### EXCERPT PROVIDED:
[Begin]
What Is A Blockchain? - Introduction To Blockchain Technology


By Nerly Shammah Sep 11, 2022


Blockchain Technology


Have you been wondering what a blockchain is? How does the blockchain function? This guide will put you through all the basics.


A blockchain in simple terms is an immutable data structure, a database built on a distributed ledger technology(DLT). It is built to receive, validate and store information that can never be edited or erased.


Blockchain technology has become more relevant since the inception of bitcoin, a cryptocurrency that uses the blockchain to store transaction histories.


How Does Blockchain Work?


A Blockchain is a distributed ledger technology, data stored on the blockchain are distributed across multiple computers in different locations. Note that this information is electronically processed, stored in its database, and shared across diverse computers.


That said, a blockchain has a unique data structure. Chronological order is the core of its record formats, each validated block is given a timestamp in the timeline of records therein. While many may not pick notes, the word "Blockchain" are separable into different definitions that make them collectively powerful.


"Chain" represents a data structure, where information is linked to each other in a chronological manner. Each grouped data added to the chain is validated by miners or validators. A consensus has to be attained for data to be concluded as unique or authentic.
[End]
[A run of records]
[Begin]
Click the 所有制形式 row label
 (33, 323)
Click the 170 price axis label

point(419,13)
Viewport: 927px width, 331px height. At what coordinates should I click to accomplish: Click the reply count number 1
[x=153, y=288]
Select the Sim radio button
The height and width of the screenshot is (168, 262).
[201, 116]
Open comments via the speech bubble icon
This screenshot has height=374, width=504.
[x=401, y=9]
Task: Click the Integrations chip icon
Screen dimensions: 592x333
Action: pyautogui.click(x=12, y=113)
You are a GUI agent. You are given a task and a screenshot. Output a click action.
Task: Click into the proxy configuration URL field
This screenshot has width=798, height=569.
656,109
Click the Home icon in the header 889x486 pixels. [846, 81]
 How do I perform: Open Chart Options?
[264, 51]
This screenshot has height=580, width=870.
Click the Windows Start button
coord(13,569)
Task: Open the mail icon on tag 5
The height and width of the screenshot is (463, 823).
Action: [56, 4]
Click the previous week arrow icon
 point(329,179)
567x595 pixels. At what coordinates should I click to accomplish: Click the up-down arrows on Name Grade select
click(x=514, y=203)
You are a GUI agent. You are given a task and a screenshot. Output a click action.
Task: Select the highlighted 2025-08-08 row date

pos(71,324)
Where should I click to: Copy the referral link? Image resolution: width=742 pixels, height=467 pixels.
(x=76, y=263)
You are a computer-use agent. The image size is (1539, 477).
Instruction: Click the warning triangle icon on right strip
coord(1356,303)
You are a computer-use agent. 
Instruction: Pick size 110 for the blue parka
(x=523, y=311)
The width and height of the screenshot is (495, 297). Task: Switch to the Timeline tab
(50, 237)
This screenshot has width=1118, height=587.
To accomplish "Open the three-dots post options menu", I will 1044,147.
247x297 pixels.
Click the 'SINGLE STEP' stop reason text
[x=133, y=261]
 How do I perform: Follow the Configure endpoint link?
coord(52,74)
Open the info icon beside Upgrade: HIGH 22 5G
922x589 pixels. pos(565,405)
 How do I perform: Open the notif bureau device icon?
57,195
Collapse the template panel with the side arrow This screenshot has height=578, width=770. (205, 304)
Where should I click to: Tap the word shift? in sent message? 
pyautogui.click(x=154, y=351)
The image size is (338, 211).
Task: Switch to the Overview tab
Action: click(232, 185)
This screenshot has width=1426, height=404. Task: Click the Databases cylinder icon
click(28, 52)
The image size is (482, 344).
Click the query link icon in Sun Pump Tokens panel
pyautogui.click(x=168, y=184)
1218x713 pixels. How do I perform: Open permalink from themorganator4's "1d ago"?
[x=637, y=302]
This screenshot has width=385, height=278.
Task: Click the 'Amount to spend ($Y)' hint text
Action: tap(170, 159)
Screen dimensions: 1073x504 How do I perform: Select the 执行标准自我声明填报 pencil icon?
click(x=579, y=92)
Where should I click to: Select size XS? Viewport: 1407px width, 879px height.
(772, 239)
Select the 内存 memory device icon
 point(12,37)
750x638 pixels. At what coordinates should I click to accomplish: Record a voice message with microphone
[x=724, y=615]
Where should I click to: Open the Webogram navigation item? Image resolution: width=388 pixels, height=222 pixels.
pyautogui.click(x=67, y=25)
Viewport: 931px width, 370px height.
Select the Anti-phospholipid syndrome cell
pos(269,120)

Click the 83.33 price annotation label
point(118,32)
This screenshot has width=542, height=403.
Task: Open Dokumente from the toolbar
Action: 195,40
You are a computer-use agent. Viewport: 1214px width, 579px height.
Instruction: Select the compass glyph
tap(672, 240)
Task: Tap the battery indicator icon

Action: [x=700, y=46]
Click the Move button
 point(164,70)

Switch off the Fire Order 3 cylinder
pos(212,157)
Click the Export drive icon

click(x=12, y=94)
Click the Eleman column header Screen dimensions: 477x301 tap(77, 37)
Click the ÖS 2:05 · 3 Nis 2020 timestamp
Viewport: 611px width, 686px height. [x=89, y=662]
[End]
### TASKS FOR THIS EXERCISE:
(1) What does the blockchain introduction say a blockchain is built to receive, validate and store?
(2) Carry on the blockchain introduction from its final sentence.

### RESULTS OF THE EXERCISE:
(1) Information that can never be edited or erased.

(2)
"Block" refers to a group of data, recall that data in a chain are linked together, a basic sequence of information positioned based on time. Blocks are data being grouped into a store that has a  capacity limit, depending on the network. Data grouped into blocks are closed when filled and linked to the previous block, creating a "block-chain" in theory, where information is linked to each other. 

How Is Information Really Immutable In A Blockchain?


Typically, a Blockchain attains immutability because every piece of data is shared across the globe, meaning that for every bitcoin transaction recorded on one computer, for instance, there's a copy of it distributed across many other computers.


This is only possible because it is built upon a Distributed Ledger Technology (DLT). 


Imagine a company's file room, containing all reports on operations. Not only do a vast number of people have access to view its content, but also, a vast number of people have a copy of each and every file/document there is in the room, stored in other locations. 


It becomes impossible to get rid of the information therein because the public isn't relying on one source or file room to access it. 


Given this example, it is impossible to terminate information stored on a blockchain as there are way too many replicates existing else way.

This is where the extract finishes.